Près de 68 % des jeunes considèrent la société française comme injuste

Le Baromètre Égalité des Chances, réalisé par l’Ifop pour L’Ascenseur, dresse un portrait détaillé des perceptions, aspirations et obstacles auxquels font face les jeunes en France. Cette enquête, menée en octobre 2024 auprès de 2001 personnes âgées de 12 à 30 ans, met en lumière des fractures sociales et territoriales persistantes, mais aussi une volonté d’engagement citoyen forte.
Une perception d’injustice sociale marquée
Près de 68 % des jeunes interrogés considèrent la société française comme injuste, un chiffre en ligne avec l’ensemble de la population. Toutefois, cette perception varie selon les groupes. Les femmes (73 %) et les jeunes issus des quartiers prioritaires de la ville (QPV) (69 %) expriment un ressenti particulièrement aigu. Parmi les injustices principales identifiées, les inégalités de genre (49 %) occupent une place centrale, suivies par les inégalités salariales (54 %) et celles liées à l’emploi (31 %). Ces chiffres traduisent une sensibilité accrue aux discriminations systémiques, notamment dans les populations déjà fragilisées.
Des regrets liés à l’orientation et à la formation
Le système d’orientation scolaire suscite une critique importante : 35 % des jeunes estiment ne pas avoir bénéficié d’un accompagnement suffisant pour choisir leur parcours. Ce déficit se reflète dans les regrets exprimés, puisque 42 % des actifs et demandeurs d’emploi auraient souhaité changer de voie s’ils en avaient eu l’opportunité. Ce chiffre grimpe à plus de 50 % chez les jeunes issus des catégories populaires. Par ailleurs, 40 % des collégiens, lycéens et étudiants peinent à se projeter dans leur avenir académique.
Un paradoxe entre appréhension et insertion professionnelle
Les jeunes expriment des craintes importantes face au monde du travail : 78 % des collégiens, lycéens et étudiants anticipent leur insertion professionnelle avec appréhension. Pourtant, parmi les actifs, 75 % estiment que leur intégration s’est finalement bien déroulée, révélant un décalage entre perception et réalité. Cependant, cette apparente réussite masque des pratiques préoccupantes : 32 % des actifs et demandeurs d’emploi admettent avoir modifié des informations sur leur CV, une proportion atteignant 48 % dans les QPV.
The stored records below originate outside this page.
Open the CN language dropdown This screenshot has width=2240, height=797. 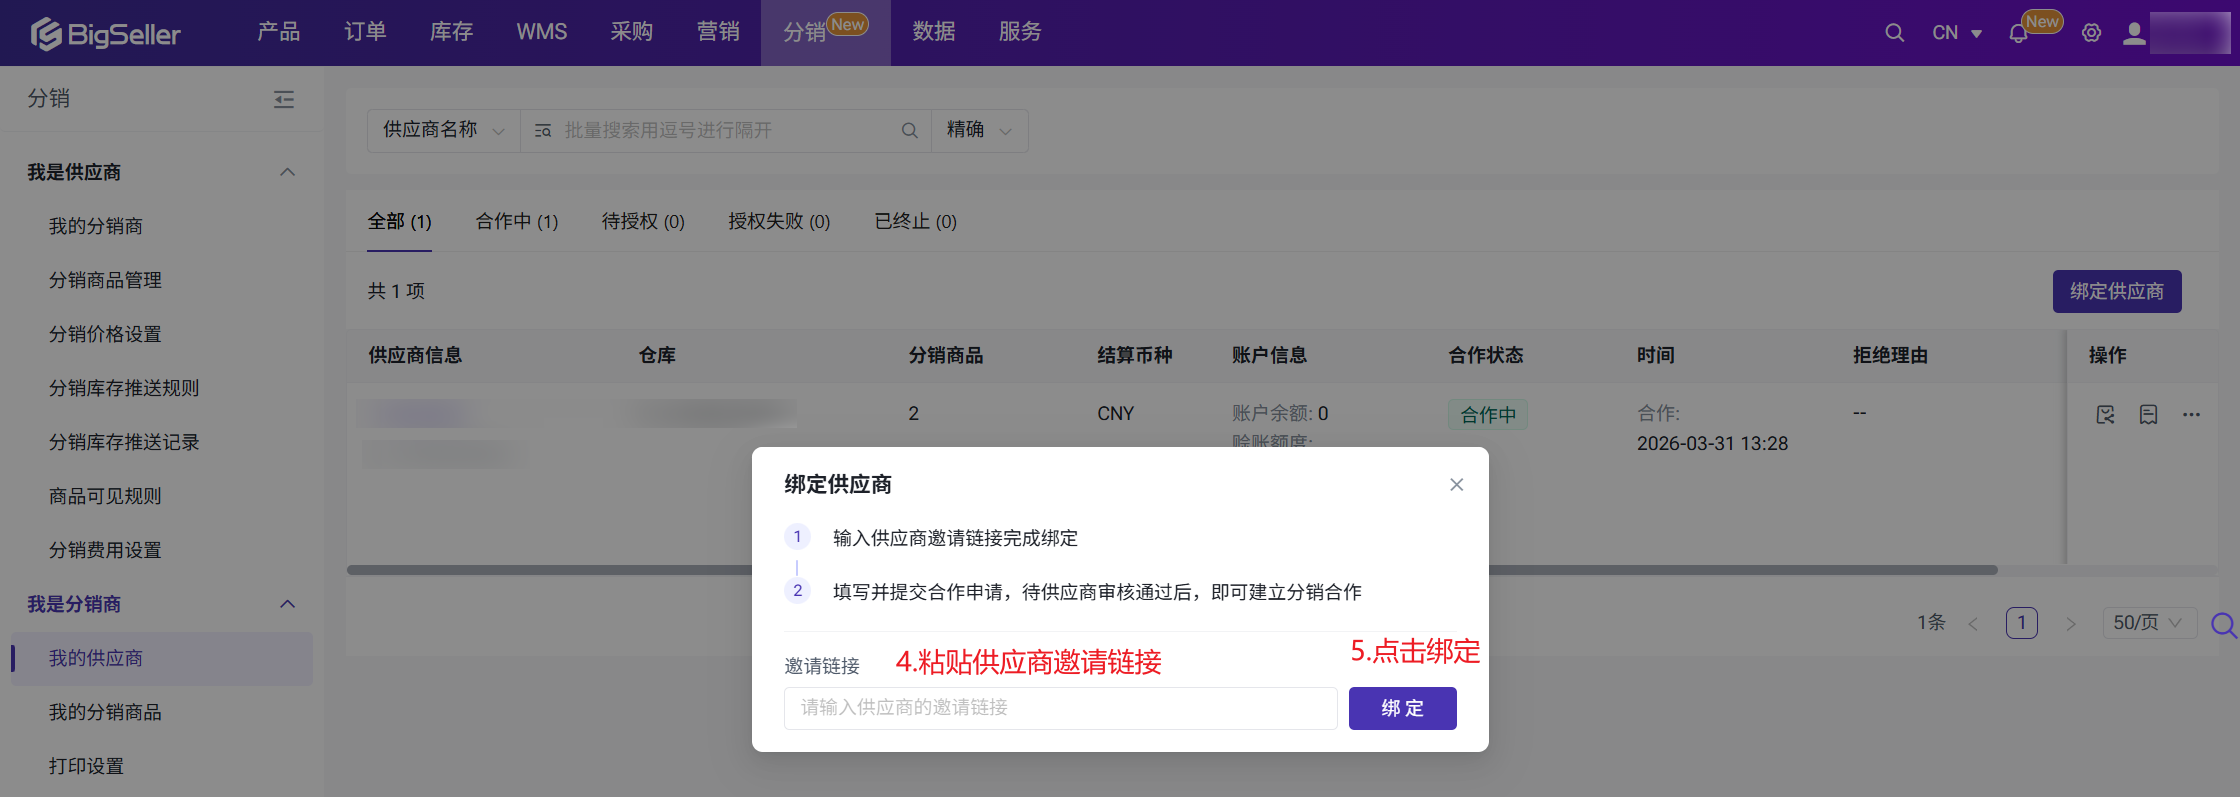[x=1956, y=33]
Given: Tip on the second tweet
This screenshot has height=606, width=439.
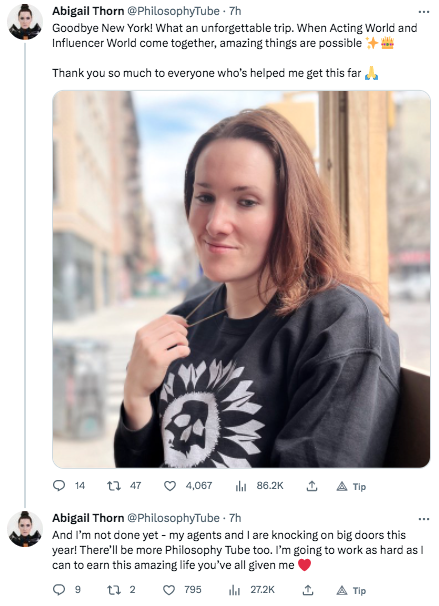Looking at the screenshot, I should 351,590.
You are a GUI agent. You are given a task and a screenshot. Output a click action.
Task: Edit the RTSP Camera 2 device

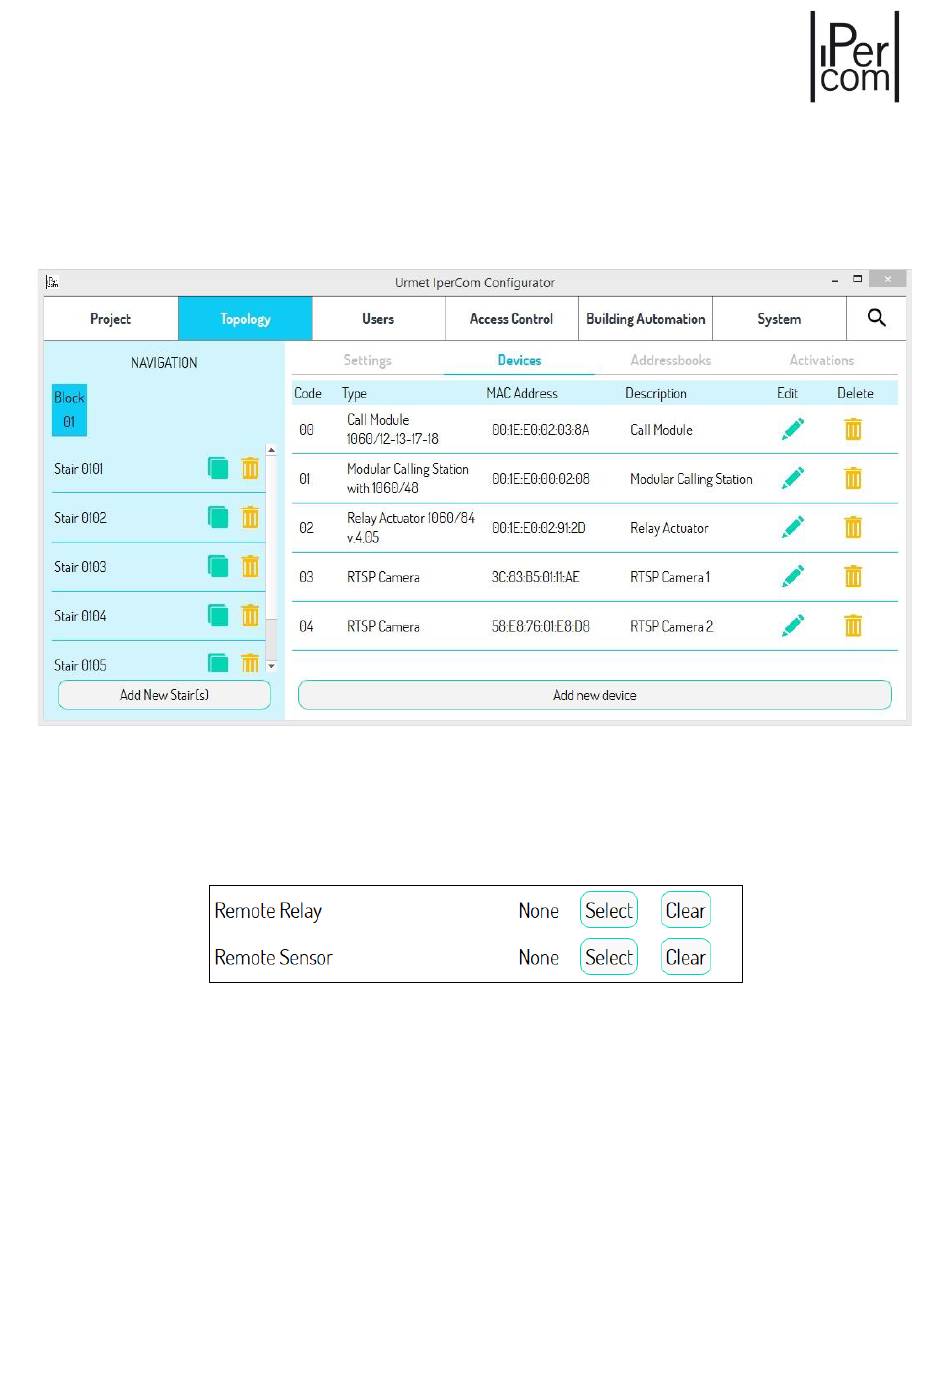coord(793,626)
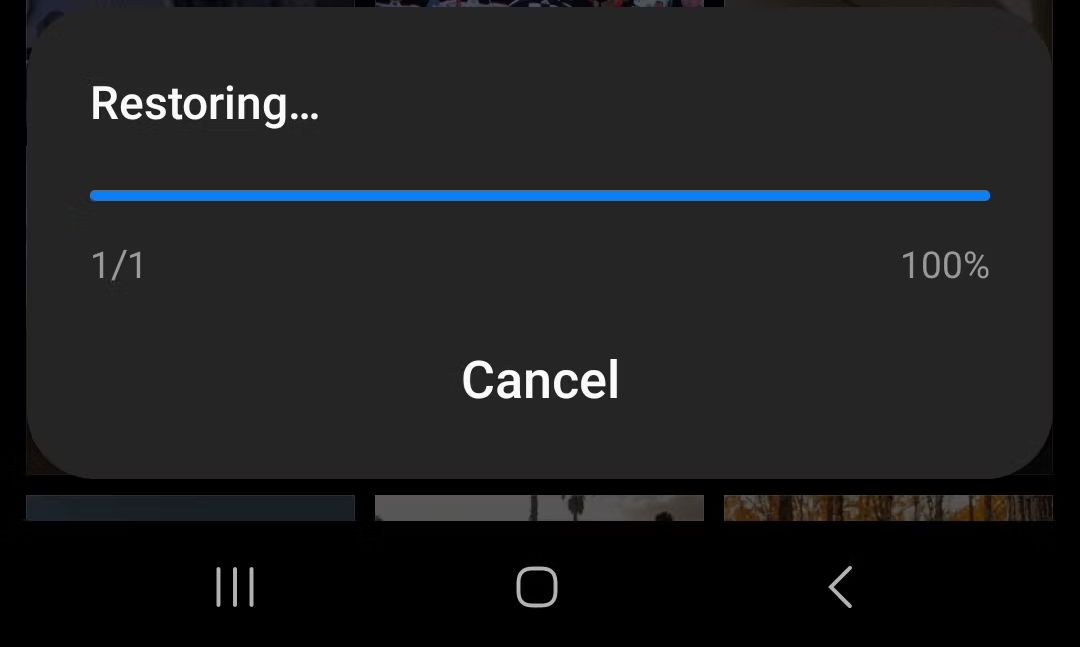Select the partially hidden thumbnail above dialog's left corner
Screen dimensions: 1080x647
(x=190, y=3)
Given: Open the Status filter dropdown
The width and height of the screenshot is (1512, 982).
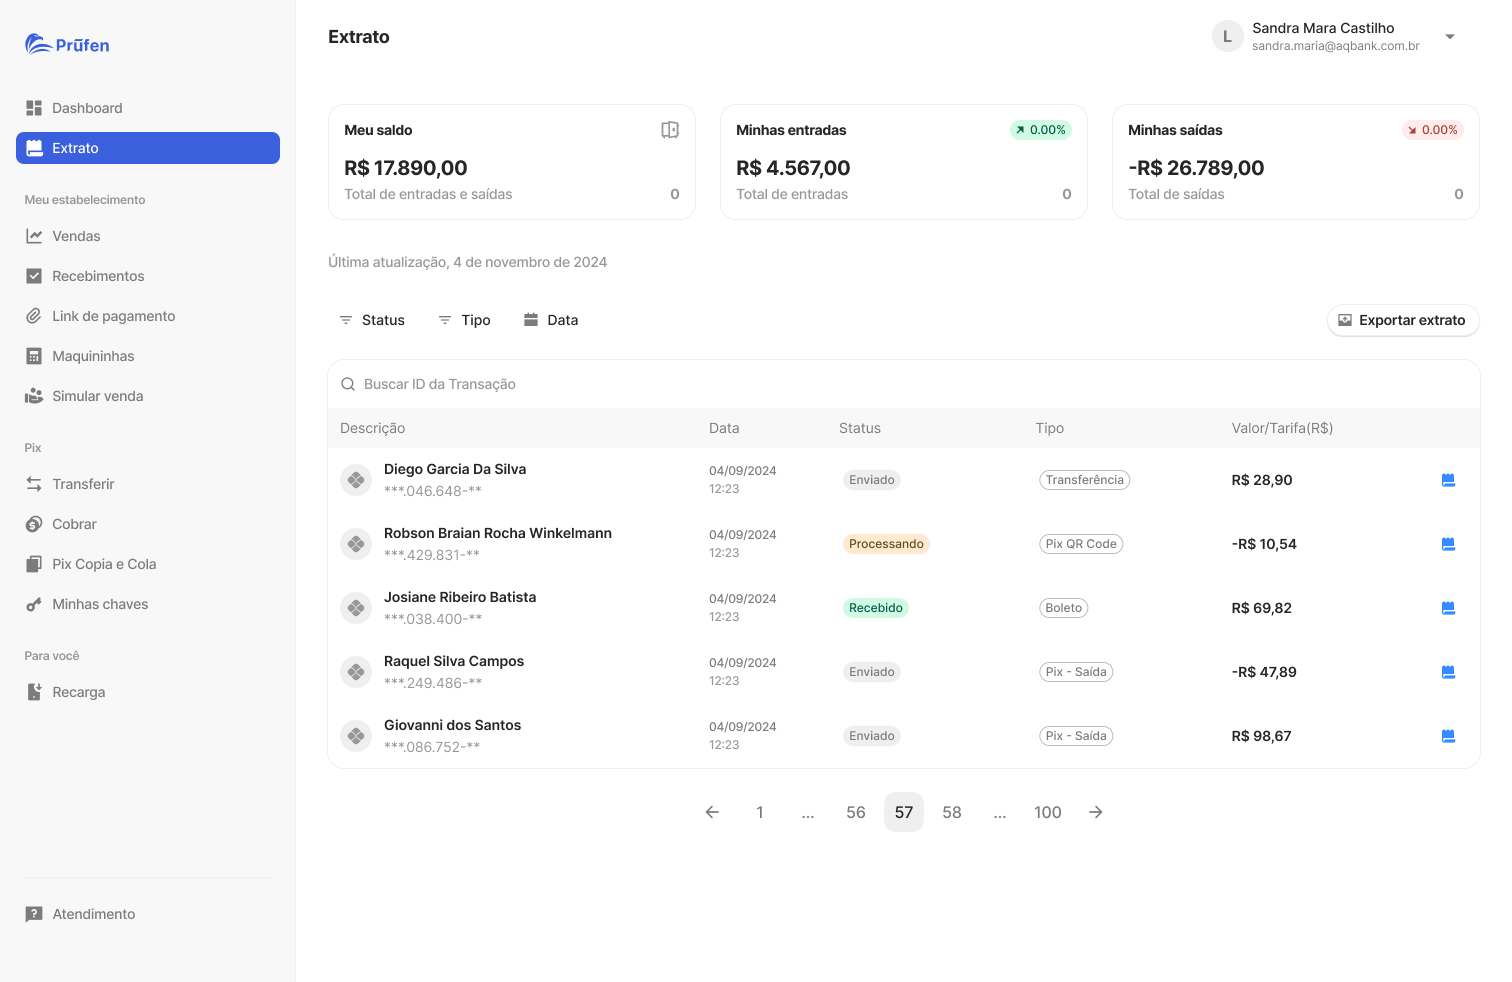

Fractures territoriales dans l’accès à la culture et au sport
L’accès aux pratiques culturelles et sportives est profondément influencé par des inégalités territoriales. Ainsi, alors que 67 % des jeunes des grandes agglomérations jugent ces activités accessibles, ce chiffre tombe à 44 % en zone rurale. Le cinéma reste l’activité la plus démocratisée (82 % d’accessibilité perçue), mais le théâtre (58 %) et d’autres formes d’expression culturelle peinent à atteindre une large audience.
Inégalités de traitement et discriminations
Les discriminations sont un point noir majeur : 39 % des jeunes pratiquant des activités culturelles disent avoir ressenti des inégalités de traitement, avec des proportions plus élevées dans les catégories populaires (48 %) et les QPV (47 %). Les jeunes pointent des problématiques comme le manque de diversité dans les programmations culturelles ou des expériences d’exclusion directe. Ces discriminations s’étendent également au domaine sportif et professionnel, affectant davantage les publics fragiles.
Une volonté d’engagement citoyen contrariée par les inégalités
Malgré ces obstacles, 80 % des jeunes se sentent légitimes à s’engager dans une cause qui leur tient à cœur. Cependant, seuls 54 % pensent que « nous sommes tous égaux face à l’engagement », révélant des disparités dans les opportunités, telles que perçues.